Sights and sounds from the Pawnee Buttes on Colorado’s northeast plains. (Video by Seth Boster)

WELD COUNTY • A man is more than 100 miles and seemingly a whole world away from his home city of Denver. He drove north and far east to get here, the mountains like a hazy mirage in his rearview window and Colorado’s opposite landscape widening ahead: all prairie and sky.

The man has reached the end of a trail familiar to him and unfamiliar to most. He has reached the Pawnee Buttes. They are a pair of startling, rock castles appearing to float over the plain, storied flattops that rise 300 feet up out of nowhere.

The man reports this is his sixth visit.

“I keep coming back,” he says, “because it’s so quiet.”

He is the only one around this Saturday morning. Perhaps he is the only city dweller willing to make the trip today via one turn on gravel road after another.

Similar to the sloping wilds to the west, Pawnee National Grassland has a certain, foreboding beauty that only isolation affords. It is strange to find picnic tables and pavilions at the trailhead along with a sign that posts a map, handy for the disoriented wanderer. The sign also informs of nearby amenities: the closest gas 30 miles away in Briggsdale; the closest grocery store 56 miles away in Ault; the closest hospital 73 miles away in Greeley.

“Feel the wind on your face,” another sign directs. “That same wind has historically been utilized for energy — from the small traditional windmills used to to provide water for grazing cattle to the large turbines in the distance ...”

The turbines stand out by the Wyoming and Nebraska borders. They break the sky backdropping Pawnee Buttes.

They haven’t been enough to stop Colorado’s most famous nature photographer from returning to the view.

“The buttes are one of my favorite places on Earth,” says John Fielder, who features them in his upcoming book, “Weld County: 4,000 Square Miles of Grandeur, Greatness and Yesterdays.”

Fielder has always found a surprising abundance of color and life here. Some 500 types of plants and some 300 birds have been recorded across the national grassland. They contribute to the radiance, along with butterflies that dance along the 2-mile trail to the base of the sandstone towers.

The buttes recall uplift from an ancient sea. They and their environs have stored the remains of marine monsters and early mammals such as three-toed horses, bull-sized pig look-alikes, rhinoceros-like beasts and giraffe-like camels.

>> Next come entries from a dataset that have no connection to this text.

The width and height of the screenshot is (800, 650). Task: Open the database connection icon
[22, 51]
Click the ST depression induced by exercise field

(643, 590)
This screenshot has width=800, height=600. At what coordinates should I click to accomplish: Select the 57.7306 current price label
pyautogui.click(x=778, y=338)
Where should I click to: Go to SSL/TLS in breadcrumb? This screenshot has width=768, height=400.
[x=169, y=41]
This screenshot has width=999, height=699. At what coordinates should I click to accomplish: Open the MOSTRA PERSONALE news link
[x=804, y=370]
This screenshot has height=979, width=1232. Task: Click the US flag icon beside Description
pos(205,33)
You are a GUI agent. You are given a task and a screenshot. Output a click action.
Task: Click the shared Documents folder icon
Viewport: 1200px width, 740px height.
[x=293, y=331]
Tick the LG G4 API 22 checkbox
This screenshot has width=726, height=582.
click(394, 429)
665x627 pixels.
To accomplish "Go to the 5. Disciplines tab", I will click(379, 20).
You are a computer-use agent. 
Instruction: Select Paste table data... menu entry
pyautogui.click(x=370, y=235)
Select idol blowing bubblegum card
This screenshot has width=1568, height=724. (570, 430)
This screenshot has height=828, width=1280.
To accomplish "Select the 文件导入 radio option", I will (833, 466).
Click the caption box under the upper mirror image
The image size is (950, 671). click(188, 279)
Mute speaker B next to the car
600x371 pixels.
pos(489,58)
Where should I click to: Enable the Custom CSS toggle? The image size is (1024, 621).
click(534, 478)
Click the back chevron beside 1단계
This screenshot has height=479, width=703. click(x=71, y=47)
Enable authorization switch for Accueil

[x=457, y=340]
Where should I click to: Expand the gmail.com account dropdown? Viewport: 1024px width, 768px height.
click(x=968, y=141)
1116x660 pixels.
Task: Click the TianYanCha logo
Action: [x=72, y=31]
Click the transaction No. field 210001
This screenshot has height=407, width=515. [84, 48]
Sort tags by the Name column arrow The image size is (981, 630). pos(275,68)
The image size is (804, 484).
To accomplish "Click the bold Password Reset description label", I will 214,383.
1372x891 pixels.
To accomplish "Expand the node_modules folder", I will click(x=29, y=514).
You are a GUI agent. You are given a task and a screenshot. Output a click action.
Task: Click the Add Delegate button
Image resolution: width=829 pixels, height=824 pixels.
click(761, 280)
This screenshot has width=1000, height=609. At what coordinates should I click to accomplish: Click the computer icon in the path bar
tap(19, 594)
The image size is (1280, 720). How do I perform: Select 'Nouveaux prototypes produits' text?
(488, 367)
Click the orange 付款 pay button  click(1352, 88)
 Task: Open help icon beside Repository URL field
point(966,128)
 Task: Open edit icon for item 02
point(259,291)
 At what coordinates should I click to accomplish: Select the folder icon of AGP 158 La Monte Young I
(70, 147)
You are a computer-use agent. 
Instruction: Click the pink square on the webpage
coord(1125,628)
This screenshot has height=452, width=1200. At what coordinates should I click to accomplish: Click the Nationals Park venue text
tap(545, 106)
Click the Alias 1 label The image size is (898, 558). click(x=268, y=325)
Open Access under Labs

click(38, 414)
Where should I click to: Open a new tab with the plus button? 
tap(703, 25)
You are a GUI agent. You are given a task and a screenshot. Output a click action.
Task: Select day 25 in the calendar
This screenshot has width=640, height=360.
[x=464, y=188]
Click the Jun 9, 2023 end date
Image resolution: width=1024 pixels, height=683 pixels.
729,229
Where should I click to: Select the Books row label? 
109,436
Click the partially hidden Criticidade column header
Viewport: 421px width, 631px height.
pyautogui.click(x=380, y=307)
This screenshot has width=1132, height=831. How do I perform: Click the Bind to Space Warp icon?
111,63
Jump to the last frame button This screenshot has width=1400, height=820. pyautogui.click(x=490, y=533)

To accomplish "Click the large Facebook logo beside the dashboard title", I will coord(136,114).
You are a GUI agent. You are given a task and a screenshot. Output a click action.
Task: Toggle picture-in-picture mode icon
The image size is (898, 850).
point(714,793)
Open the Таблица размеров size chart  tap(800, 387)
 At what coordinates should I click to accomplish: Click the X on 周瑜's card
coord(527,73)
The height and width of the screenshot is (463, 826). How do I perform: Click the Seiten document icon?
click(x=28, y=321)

The once-proud bison are long gone. Once upon a time there were gray wolves and grizzly bears around, too. Now the occasional pronghorn prances. “Today, the most conspicuous animal on the prairie is the domestic cow,” reads the website of Friends of the Pawnee National Grassland.

The group provides a brief note on the plight of North America’s shortgrass prairie. It is believed about half of the original prairie has shrunk in the face of agriculture and development.

The trend followed the Homestead Act of 1862. The pioneers forged ahead with their plows and now-crumbled settlements. The act that sent them was abused in the next decade. A history prepared for the U.S. Forest Service details a proliferation of barbed wire fences along disputed property. Some of this was settled later during the Great Depression, when the government bought out broke farmers in an effort to preserve the historic land.

“This was not accomplished without trials, anger and frustration,” according to the history. “Attempts were made to have the land returned to private ownership but were defeated. The deep-seated individualism of the westerner made it difficult for them to accept change.”

Change continued.

The Cold War brought fear that fueled an underground nuclear launch center in the vicinity. Earlier, in 1954, the Soil Conservation Service transferred the land to the Forest Service. The national grasslands were established in 1960, the same year the Multiple Use Sustained Yield Act reaffirmed the right of extraction on public acreage.

Today, pump jacks spot the way to Pawnee Buttes.

“This once remote part of the Great Plains is now fully engaged in the new production of energy,” wrote a native of the area, Allan Best, in a High Country News column in 2012.

They seem far away, divided from everything. But “Pawnee Buttes has never been completely apart from the forces of the broader world,” Best wrote.

But it’s easy to imagine. It’s easy for the man finishing his sixth visit here. This might be his last, he says. He’s moving away soon.

“I wanted to see the buttes one more time,” he says.